§ Aim of the task
Please find the number of lines in the material below where the string "agent" occurs, and give only that number.

§ Task inputs
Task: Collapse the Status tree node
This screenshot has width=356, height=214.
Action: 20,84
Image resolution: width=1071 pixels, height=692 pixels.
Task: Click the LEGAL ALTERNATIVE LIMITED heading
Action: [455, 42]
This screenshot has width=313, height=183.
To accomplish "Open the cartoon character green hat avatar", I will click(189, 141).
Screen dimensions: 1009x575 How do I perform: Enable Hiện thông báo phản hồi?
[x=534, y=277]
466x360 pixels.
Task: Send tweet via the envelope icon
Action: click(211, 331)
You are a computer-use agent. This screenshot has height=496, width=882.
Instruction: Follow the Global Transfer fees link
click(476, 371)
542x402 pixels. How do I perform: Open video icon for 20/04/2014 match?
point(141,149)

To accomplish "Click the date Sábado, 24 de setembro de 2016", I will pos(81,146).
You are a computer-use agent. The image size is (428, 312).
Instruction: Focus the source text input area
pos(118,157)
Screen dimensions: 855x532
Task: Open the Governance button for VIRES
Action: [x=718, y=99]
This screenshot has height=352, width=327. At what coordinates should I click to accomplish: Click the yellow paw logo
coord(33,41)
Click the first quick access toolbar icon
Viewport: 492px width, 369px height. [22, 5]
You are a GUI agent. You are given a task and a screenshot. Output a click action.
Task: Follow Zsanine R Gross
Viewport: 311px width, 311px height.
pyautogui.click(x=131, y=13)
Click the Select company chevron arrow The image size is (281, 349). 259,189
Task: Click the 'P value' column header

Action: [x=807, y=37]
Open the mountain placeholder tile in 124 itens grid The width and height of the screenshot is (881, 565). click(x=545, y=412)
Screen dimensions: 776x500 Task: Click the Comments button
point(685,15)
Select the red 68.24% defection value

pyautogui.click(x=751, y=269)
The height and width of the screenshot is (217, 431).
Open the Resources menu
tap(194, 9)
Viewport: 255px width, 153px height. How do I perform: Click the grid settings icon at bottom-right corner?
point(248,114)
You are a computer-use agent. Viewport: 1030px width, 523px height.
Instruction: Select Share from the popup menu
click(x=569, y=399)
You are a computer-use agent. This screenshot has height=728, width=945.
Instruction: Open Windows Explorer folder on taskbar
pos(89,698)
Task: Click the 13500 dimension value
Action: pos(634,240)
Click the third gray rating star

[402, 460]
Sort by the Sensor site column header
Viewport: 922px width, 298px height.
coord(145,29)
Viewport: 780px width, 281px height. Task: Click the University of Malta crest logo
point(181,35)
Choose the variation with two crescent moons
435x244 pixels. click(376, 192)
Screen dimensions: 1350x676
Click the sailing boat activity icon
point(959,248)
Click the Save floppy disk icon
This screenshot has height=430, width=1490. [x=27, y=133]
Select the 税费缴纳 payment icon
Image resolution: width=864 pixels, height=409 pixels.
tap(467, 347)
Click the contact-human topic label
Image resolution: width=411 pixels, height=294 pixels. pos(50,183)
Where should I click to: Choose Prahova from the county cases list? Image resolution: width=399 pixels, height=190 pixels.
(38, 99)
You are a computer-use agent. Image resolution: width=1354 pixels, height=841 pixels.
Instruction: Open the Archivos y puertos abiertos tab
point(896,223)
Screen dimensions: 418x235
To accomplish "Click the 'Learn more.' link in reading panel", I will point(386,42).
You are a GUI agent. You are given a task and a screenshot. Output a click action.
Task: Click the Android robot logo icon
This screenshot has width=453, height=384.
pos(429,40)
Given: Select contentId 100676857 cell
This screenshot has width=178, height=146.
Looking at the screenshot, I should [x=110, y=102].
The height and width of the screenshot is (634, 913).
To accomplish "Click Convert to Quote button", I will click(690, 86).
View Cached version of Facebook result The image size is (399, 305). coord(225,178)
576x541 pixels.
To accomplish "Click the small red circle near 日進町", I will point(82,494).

§ Answer to this problem
7